Amit Bhatia and Vanisha Mittal, the daughter of steel magnate Lakshmi Mittal, managed to rack up bills totalling £30m during their three-day celebrations four years ago – the most expensive wedding of all time. But while not everyone has a billionaire budget, most couples still manage to blow their nuptials savings by almost 25 per cent, amounting to an extra £3,500, according to research by Alliance & Leicester.
A glamorous venue costs an average of £2,200, and that doesn't come close to the bill for those Irish castles favoured by pop stars and glamour girls. Flowers will set you back over £500 and a storybook album of your big day, snapped by a professional photographer, will cost nearly £900.
Then there's the dress – the stuff of fantasies ... and financial nightmares. Even if you aren't Coleen McLoughlin and don't need a £200,000 Marchesa frock to make you feel like a princess, a designer dress will cost at least £1,300. Shoes and jewellery will bump up the clothes bill even more.
But it's on the reception that most couples overspend. People tend to believe it will cost less than £5,000, when £8,000 is a much more common figure.
Richard Al-Dabbagh, head of personal loans at Alliance & Leicester, says: "The expense is greatly underestimated, and it is essential to assess your finances when budgeting for the special day. It may be sensible to opt for a low-rate personal loan."
However, there are other ways to keep costs under control if you don't want to start married life in debt, and planning ahead is important.

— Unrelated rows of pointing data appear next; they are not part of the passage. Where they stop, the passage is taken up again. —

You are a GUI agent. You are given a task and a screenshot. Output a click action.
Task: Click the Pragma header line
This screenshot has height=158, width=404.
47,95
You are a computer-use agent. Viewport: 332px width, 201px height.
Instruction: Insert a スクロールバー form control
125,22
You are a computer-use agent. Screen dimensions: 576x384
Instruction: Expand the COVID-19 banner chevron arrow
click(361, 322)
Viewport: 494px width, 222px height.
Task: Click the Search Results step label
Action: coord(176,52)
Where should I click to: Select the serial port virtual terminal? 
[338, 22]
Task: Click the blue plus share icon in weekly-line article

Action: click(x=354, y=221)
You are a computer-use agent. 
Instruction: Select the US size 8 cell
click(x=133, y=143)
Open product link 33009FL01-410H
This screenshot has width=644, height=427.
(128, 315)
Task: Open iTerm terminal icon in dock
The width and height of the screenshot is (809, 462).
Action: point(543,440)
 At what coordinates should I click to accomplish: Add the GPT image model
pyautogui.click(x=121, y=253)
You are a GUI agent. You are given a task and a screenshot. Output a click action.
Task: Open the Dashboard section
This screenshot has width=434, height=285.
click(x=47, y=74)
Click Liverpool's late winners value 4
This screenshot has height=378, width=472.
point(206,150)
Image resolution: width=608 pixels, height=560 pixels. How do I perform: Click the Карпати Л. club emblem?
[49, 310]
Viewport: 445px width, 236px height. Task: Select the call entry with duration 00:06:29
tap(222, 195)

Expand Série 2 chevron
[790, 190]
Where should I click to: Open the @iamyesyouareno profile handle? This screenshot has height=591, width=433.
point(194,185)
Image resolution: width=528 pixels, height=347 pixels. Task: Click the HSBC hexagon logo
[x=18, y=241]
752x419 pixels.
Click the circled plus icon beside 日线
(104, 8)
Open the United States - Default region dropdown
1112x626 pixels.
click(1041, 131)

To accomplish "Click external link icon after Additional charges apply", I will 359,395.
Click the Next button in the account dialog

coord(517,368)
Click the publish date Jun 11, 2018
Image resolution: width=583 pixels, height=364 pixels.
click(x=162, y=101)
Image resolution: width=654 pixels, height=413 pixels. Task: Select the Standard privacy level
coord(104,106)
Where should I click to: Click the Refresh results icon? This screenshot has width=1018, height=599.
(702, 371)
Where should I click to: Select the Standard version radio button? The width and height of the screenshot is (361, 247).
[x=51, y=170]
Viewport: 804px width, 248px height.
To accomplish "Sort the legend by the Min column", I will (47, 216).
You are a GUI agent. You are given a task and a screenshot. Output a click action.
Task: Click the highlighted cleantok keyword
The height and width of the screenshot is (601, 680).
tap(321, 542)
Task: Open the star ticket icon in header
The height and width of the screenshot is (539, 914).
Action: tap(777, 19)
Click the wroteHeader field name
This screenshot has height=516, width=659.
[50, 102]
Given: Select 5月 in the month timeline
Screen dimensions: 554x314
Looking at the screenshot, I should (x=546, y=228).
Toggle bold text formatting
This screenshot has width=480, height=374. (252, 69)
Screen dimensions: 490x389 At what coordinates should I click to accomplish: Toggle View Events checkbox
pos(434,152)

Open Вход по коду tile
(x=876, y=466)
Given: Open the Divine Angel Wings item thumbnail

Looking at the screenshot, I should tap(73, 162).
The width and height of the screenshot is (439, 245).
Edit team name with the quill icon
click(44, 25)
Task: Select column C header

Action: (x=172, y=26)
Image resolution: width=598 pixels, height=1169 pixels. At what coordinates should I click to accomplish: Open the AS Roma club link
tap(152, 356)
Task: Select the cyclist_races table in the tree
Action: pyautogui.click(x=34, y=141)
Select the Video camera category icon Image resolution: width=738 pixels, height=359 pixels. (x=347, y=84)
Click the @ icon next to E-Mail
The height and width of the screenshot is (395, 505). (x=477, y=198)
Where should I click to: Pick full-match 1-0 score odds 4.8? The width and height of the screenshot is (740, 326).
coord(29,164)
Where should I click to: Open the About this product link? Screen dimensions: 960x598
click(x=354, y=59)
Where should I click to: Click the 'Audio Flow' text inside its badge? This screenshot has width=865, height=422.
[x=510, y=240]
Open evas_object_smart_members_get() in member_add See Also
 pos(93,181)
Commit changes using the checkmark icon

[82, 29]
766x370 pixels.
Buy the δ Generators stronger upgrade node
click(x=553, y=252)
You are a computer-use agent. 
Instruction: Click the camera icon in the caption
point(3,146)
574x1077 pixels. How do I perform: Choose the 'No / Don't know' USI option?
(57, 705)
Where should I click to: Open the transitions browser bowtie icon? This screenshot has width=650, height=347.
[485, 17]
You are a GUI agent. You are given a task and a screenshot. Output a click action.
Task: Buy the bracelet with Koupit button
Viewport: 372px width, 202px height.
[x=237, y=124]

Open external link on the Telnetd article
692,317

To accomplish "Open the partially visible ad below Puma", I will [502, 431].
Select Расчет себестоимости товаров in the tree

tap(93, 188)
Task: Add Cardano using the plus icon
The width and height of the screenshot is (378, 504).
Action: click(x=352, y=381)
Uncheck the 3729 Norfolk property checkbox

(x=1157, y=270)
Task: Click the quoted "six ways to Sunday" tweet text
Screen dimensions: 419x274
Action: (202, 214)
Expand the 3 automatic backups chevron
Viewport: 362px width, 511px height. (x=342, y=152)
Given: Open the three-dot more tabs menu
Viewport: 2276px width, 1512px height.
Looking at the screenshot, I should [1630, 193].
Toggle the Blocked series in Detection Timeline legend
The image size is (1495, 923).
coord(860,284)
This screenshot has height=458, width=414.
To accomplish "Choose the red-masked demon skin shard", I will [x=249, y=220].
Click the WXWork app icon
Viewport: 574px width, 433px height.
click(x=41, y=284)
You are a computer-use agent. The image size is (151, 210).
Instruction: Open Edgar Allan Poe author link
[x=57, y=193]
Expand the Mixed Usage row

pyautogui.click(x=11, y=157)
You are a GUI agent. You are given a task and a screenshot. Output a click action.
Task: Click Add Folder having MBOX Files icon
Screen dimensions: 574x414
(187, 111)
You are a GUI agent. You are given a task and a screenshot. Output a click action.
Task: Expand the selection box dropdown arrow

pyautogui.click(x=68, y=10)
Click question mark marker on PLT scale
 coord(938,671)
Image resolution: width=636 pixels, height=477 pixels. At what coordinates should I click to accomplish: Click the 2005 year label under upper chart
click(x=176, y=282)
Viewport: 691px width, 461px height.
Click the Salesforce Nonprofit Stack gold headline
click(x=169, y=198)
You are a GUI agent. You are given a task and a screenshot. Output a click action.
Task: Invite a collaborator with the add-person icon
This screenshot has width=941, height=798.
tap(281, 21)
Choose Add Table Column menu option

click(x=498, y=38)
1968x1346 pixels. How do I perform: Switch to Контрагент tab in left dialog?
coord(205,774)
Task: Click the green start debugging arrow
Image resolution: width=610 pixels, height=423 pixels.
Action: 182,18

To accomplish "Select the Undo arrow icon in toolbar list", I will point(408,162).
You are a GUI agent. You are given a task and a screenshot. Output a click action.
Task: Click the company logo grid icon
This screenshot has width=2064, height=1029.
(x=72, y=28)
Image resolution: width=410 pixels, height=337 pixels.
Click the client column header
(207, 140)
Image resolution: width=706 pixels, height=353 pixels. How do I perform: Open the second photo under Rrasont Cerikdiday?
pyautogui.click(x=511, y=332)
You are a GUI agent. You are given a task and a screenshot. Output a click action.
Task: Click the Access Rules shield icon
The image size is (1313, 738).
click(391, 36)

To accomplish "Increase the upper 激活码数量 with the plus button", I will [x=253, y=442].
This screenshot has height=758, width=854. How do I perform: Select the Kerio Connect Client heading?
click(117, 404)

For example, most venues offer a three-course meal for the wedding breakfast, but if you opt for a buffet you could halve the expense. And consider supplying your own alcohol, as buying in bulk from an off-licence or wholesaler could also reduce the bill – though check if the venue will demand a fee for corkage.
Isabel Eyre, 22, a ministry assistant from Surrey, married Toby Eyre, 25, a doctor from Bristol, last weekend. The couple had a small ceremony at a church in Clifton, followed by a large reception at a country house just outside town. As a young couple, says Isabel, they had to find ways to keep costs down. "We wrote a list of things that were really important to us and we were prepared to spend on, so we could save on the rest.
"We saved loads of money on the cake. Most of the ones we looked at were at least £300. But in the end, Toby's mother made it for nothing.
"We got married at 2pm," she continues, "and we found that having the ceremony later in the day meant we saved lots on food as everyone had already eaten lunch. We just provided tea and cake, which was made by friends, and then a meal in the evening. The best thing to do is rope in friends and make the most of their free services."
The couple also saved a further £500 on making their own wedding favours, with the bride baking heart-shaped biscuits and wrapping them in ribbon and cellophane.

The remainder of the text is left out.